» **Dataset excerpts**
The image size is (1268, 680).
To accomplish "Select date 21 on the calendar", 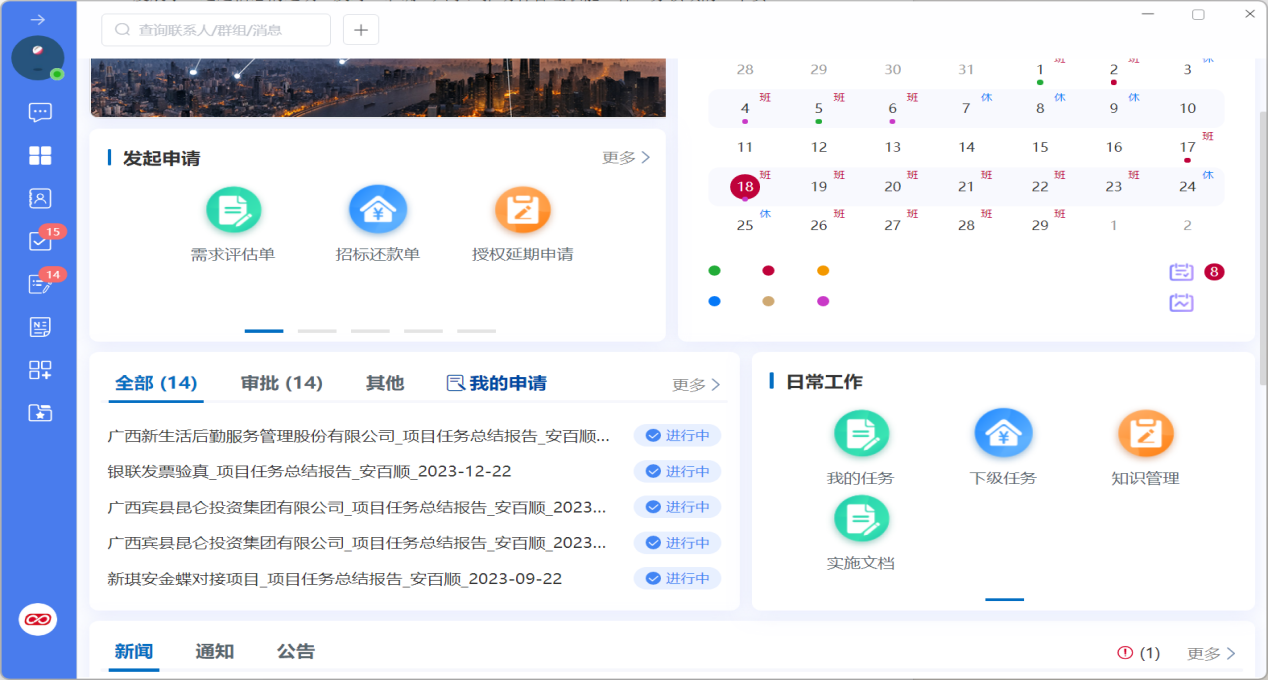I will point(966,187).
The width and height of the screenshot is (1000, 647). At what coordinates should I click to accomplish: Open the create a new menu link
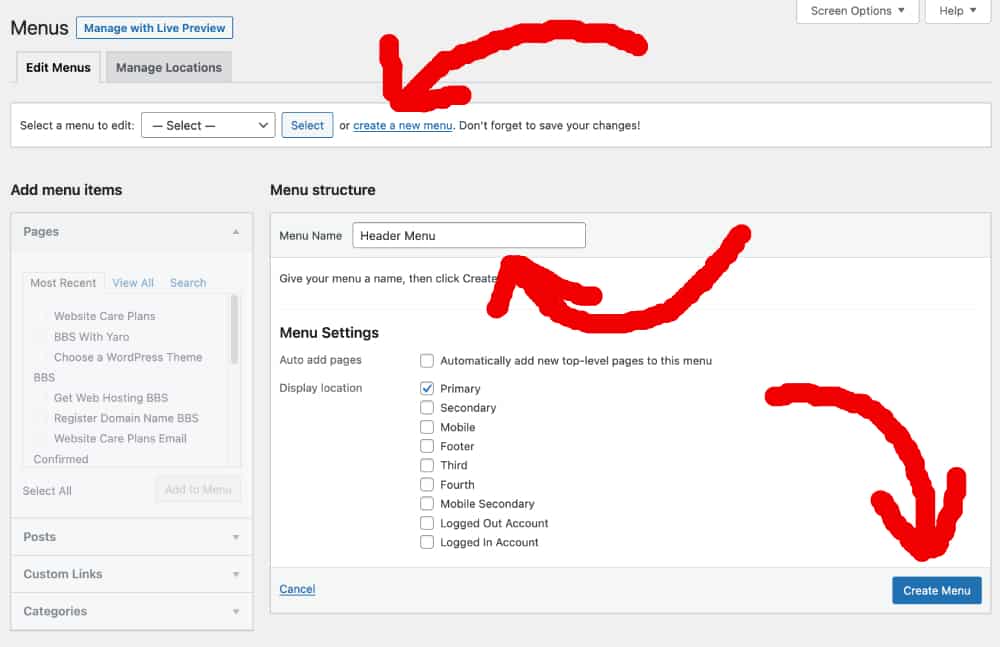point(402,125)
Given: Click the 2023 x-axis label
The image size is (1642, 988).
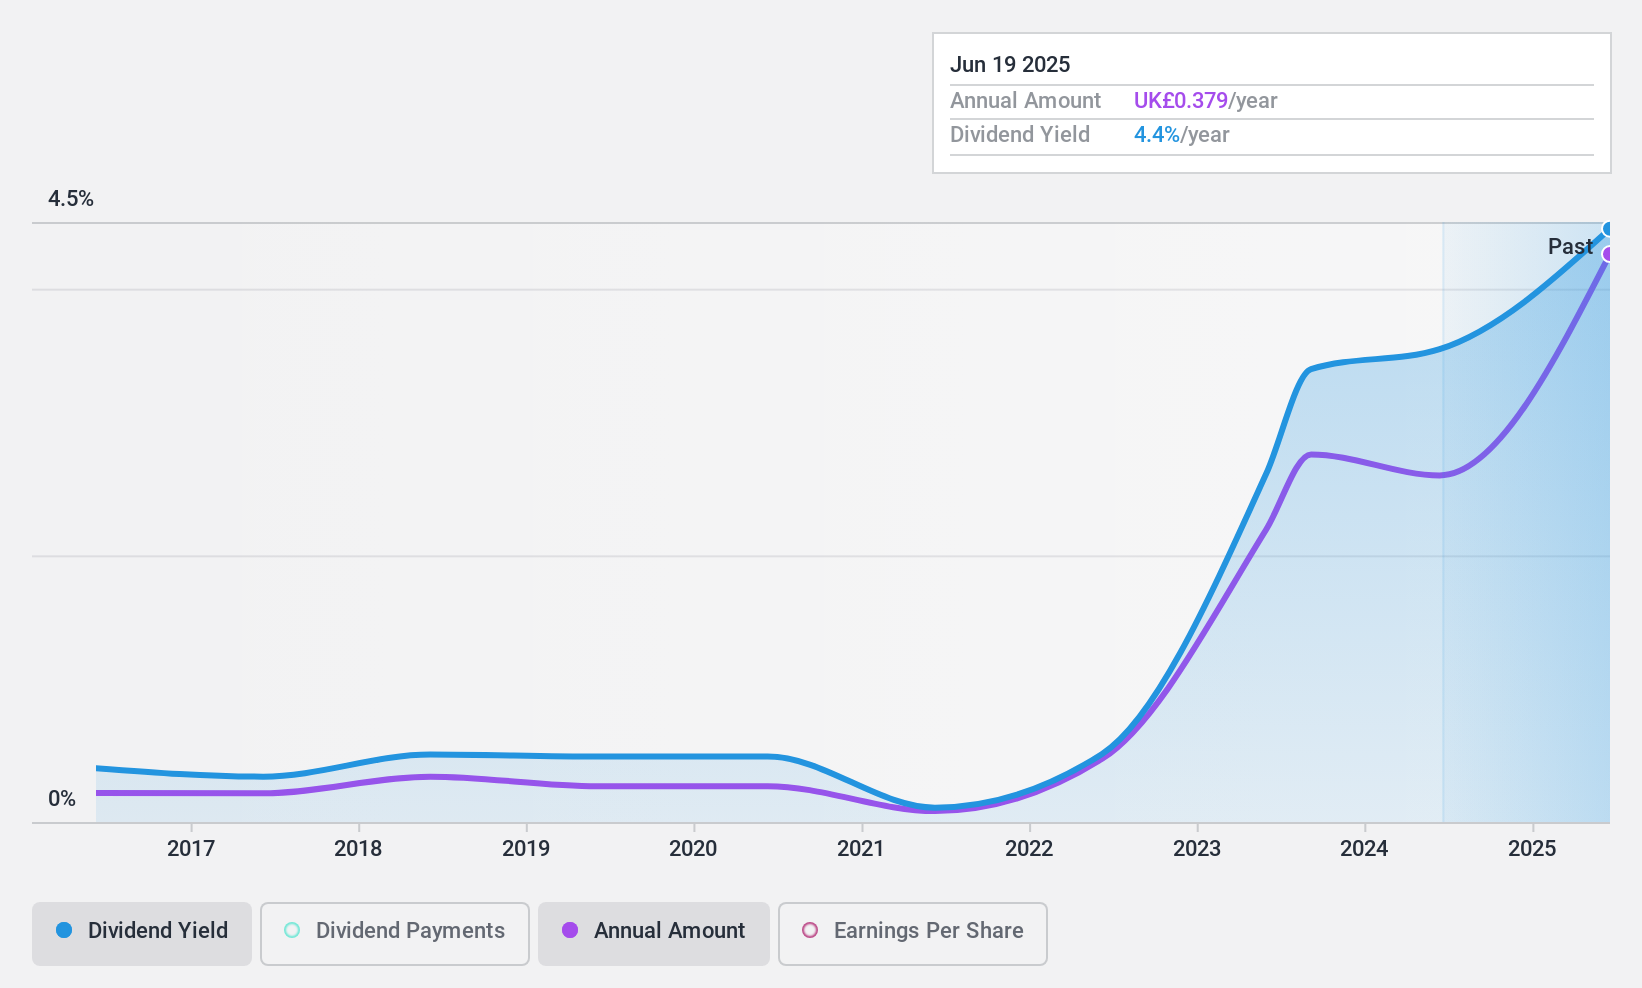Looking at the screenshot, I should [1196, 848].
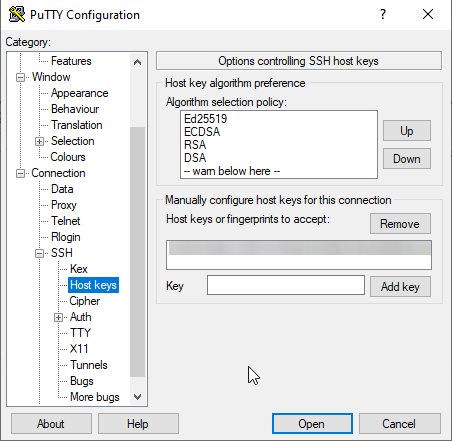
Task: Click Open to start the session
Action: [x=312, y=424]
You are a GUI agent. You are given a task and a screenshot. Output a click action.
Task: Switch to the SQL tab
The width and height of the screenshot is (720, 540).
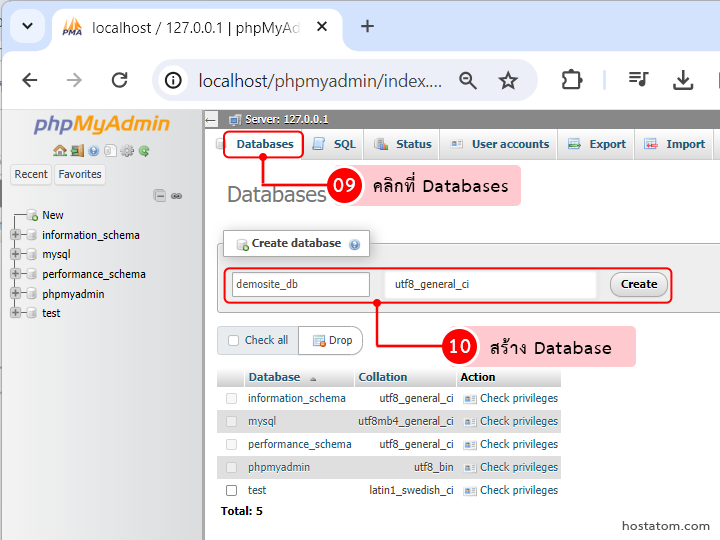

» **What you have to do**
The lines to return run from the line containing "You are a GUI" through the last line of the records. Give them exactly, omitting pictures.

» **Your solution**
You are a GUI agent. You are given a task and a screenshot. Output a click action.
Task: Switch to the SQL tab
The width and height of the screenshot is (720, 540).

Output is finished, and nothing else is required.